A l’issue des cinq premières séances, nous pouvons souligner la diversité des approches, du point de vue disciplinaire, auquel a pu donner lieu le séminaire : les interventions ont été situées du point de vue de la psychanalyse (avec Jean-Pierre Lebrun et Roland Gori), du point de vue de la psychologie du travail (avec Yves Clot), de la sociologie (avec Michel Chauvière) et des sciences de l’éducation (avec Claudine Blanchard-Laville). 
Plutôt que des comptes-rendus linéaires, ce qui serait fastidieux maintenant que nous arrivons à un nombre conséquent de séances, je vais tenter de dégager des thèmes transversaux. Je ne rendrai donc pas justice à la richesse des propos des différents intervenants, puisque j’en sélectionnerai seulement quelques aspects saillants.

Premier thème : l’influence du contexte social sur le sujet et la clinique

Qu’est-ce qui arrive au sujet et donc à la clinique aujourd’hui, dans le contexte social particulier qui est le nôtre ? Comment la clinique est-elle transformée, suite aux évolutions qui affectent le sujet dans ce contexte social ? Les intervenants abordent différentes évolutions contemporaines particulières. Jean-Pierre Lebrun trace le contexte social de ce qu’il appelle une crise de “l’humanisation” (un ébranlement des rôles parentaux traditionnels, dans un contexte d’affaiblissement du patriarcat, de progrès démocratique et d’égalité des sexes), qui entraîne une crise de l’autorité (que l’on voit dans la famille et la société entière, y compris le travail social) et l’apparition de nouvelles névroses. Ces nouvelles névroses qui affectent le sujet appellent de nouvelles modalités de relations cliniques entre le thérapeute et son patient.

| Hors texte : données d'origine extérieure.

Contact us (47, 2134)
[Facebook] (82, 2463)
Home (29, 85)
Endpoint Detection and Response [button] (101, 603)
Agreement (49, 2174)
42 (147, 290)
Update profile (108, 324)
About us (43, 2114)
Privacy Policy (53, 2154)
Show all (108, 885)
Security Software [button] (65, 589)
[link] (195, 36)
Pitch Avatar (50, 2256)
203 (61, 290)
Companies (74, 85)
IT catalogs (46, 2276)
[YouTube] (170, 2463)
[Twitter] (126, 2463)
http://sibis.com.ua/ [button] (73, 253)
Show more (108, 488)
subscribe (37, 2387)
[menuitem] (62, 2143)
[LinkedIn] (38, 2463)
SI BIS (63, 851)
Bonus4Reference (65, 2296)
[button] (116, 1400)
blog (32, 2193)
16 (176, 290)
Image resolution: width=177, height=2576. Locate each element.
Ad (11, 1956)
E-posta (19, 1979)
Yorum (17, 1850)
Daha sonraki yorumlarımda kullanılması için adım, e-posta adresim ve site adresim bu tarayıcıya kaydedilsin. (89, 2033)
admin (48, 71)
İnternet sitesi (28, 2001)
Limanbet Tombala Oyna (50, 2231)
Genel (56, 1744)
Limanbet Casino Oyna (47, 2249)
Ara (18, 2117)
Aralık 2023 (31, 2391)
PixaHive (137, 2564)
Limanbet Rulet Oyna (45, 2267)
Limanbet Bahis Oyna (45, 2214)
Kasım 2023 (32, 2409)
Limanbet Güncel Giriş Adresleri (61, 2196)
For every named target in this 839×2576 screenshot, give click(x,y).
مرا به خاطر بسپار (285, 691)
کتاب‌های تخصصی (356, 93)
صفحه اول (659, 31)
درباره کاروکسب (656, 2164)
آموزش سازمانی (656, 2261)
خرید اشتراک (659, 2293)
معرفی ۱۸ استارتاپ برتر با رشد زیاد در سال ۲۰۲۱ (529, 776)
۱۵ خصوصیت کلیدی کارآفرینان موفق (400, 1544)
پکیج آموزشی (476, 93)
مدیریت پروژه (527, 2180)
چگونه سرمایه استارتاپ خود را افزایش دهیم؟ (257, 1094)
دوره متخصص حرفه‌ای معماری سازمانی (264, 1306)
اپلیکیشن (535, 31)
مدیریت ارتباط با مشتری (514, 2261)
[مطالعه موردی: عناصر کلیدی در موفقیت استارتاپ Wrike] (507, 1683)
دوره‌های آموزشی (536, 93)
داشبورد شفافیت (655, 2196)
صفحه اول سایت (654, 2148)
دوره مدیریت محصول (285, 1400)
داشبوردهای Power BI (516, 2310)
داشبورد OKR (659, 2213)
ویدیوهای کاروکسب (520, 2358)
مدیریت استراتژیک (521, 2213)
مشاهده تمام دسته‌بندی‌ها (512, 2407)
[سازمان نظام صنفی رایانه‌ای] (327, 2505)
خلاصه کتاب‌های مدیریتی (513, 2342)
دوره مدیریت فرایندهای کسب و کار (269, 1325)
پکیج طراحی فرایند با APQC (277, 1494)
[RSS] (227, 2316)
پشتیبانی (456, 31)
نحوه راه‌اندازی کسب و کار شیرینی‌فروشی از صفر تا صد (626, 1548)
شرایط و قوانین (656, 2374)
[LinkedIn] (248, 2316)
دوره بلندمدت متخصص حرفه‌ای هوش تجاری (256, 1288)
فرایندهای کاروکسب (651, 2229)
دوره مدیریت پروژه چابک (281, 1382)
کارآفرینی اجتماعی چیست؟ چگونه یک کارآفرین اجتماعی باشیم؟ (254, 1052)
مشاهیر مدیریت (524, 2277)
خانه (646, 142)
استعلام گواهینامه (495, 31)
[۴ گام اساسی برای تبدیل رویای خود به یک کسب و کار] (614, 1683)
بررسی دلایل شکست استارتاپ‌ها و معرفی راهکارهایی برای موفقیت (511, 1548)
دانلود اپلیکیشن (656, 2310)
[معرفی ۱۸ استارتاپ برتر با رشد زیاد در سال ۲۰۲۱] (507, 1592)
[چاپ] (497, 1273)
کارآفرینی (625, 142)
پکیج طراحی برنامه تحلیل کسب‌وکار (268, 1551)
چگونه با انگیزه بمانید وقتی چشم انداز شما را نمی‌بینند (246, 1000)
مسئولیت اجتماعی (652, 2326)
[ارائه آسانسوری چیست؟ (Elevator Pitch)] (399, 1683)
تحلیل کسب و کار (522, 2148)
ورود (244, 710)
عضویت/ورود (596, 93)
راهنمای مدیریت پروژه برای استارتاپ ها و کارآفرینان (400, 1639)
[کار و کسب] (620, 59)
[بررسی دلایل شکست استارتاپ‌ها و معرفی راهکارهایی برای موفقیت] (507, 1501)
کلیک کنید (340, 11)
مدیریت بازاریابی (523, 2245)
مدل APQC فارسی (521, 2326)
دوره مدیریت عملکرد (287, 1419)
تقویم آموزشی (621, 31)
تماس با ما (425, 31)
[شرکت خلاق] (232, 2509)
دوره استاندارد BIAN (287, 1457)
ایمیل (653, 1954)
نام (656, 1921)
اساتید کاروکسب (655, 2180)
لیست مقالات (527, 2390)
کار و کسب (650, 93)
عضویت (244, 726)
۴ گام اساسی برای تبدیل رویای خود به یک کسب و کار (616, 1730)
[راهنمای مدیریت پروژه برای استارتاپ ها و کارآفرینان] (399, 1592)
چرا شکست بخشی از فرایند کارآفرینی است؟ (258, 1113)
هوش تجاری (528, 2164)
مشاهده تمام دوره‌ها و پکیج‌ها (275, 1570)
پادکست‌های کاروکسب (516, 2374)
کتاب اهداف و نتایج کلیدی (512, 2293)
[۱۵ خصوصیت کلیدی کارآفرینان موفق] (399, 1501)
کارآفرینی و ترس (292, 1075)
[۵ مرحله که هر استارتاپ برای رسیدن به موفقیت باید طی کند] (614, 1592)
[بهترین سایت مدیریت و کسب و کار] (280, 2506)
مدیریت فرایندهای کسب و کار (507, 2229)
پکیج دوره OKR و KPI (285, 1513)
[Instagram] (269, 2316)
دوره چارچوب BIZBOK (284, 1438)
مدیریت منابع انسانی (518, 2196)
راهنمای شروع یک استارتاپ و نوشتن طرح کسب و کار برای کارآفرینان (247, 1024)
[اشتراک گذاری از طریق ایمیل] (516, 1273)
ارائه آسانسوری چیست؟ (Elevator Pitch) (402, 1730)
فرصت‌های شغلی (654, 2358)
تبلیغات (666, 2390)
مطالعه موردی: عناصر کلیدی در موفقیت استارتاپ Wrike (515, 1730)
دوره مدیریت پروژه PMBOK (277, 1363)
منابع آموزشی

Roland Gori a quant à lui tracé le contexte social de la généralisation d’une pensée néolibérale, d’une pensée quantitative et marchande, prenant les contours d’une “folie évaluation”, qui s’impose dans tous les secteurs professionnels, selon des normes extérieures aux logiques métiers. Cette montée de l’évaluation est aussi soulignée par Michel Chauvière dans le secteur particulier du travail social, dans le cadre d’une marchandisation d’une partie du secteur social et de la montée en puissance de l’expertise, qui se prétend savoir mais est en réalité au service du pouvoir (ce que l’on voit avec l’évaluation, les recommandations de bonnes pratiques, etc.). 
Roland Gori trace des conséquences de ce contexte pour la clinique : ce mode de pensée empêche la clinique, la mise en récit. Il impose des procédures standardisées au lieu du colloque singulier entre le thérapeute et son patient.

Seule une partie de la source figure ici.